Stored items
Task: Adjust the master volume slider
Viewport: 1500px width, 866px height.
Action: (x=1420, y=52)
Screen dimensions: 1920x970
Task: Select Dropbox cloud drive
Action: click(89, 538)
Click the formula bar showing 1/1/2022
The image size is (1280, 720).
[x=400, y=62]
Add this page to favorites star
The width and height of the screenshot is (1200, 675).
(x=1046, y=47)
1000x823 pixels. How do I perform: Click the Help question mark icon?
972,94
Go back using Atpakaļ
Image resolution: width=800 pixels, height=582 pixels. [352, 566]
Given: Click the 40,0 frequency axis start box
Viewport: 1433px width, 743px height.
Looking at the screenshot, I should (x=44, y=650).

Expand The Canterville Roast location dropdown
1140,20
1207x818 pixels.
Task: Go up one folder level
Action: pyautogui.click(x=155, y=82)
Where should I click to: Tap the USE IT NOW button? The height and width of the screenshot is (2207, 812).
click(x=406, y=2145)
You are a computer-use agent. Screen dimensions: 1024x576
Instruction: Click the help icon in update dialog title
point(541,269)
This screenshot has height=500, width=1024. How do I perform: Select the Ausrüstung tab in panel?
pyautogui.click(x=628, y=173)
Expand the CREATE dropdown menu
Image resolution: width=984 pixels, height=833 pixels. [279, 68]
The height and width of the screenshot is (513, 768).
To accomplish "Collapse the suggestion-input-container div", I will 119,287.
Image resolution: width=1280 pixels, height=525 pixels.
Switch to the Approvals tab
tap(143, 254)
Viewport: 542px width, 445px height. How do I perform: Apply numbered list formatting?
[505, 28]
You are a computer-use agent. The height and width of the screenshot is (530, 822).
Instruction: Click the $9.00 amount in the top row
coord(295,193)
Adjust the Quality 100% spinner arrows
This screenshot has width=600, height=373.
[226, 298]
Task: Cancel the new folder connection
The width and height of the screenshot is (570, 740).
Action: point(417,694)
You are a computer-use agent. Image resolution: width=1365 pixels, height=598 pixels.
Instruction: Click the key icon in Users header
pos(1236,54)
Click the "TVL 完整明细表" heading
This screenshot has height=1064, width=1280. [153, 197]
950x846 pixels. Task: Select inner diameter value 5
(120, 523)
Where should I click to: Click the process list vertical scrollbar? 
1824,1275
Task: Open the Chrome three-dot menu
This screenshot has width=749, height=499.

» **Brief**
Word for word, copy every entry.

» **Exercise result**
Task: Adjust the master volume slider
Viewport: 1500px width, 866px height.
Action: (x=1420, y=52)
Screen dimensions: 1920x970
Task: Select Dropbox cloud drive
Action: click(89, 538)
Click the formula bar showing 1/1/2022
The image size is (1280, 720).
[x=400, y=62]
Add this page to favorites star
The width and height of the screenshot is (1200, 675).
(x=1046, y=47)
1000x823 pixels. How do I perform: Click the Help question mark icon?
972,94
Go back using Atpakaļ
Image resolution: width=800 pixels, height=582 pixels. [352, 566]
Given: Click the 40,0 frequency axis start box
Viewport: 1433px width, 743px height.
Looking at the screenshot, I should (x=44, y=650).

Expand The Canterville Roast location dropdown
1140,20
1207x818 pixels.
Task: Go up one folder level
Action: pyautogui.click(x=155, y=82)
Where should I click to: Tap the USE IT NOW button? The height and width of the screenshot is (2207, 812).
click(x=406, y=2145)
You are a computer-use agent. Screen dimensions: 1024x576
Instruction: Click the help icon in update dialog title
point(541,269)
This screenshot has height=500, width=1024. How do I perform: Select the Ausrüstung tab in panel?
pyautogui.click(x=628, y=173)
Expand the CREATE dropdown menu
Image resolution: width=984 pixels, height=833 pixels. [279, 68]
The height and width of the screenshot is (513, 768).
To accomplish "Collapse the suggestion-input-container div", I will 119,287.
Image resolution: width=1280 pixels, height=525 pixels.
Switch to the Approvals tab
tap(143, 254)
Viewport: 542px width, 445px height. How do I perform: Apply numbered list formatting?
[505, 28]
You are a computer-use agent. The height and width of the screenshot is (530, 822).
Instruction: Click the $9.00 amount in the top row
coord(295,193)
Adjust the Quality 100% spinner arrows
This screenshot has width=600, height=373.
[226, 298]
Task: Cancel the new folder connection
The width and height of the screenshot is (570, 740).
Action: point(417,694)
You are a computer-use agent. Image resolution: width=1365 pixels, height=598 pixels.
Instruction: Click the key icon in Users header
pos(1236,54)
Click the "TVL 完整明细表" heading
This screenshot has height=1064, width=1280. [153, 197]
950x846 pixels. Task: Select inner diameter value 5
(120, 523)
Where should I click to: Click the process list vertical scrollbar? 
1824,1275
Task: Open the Chrome three-dot menu
This screenshot has width=749, height=499.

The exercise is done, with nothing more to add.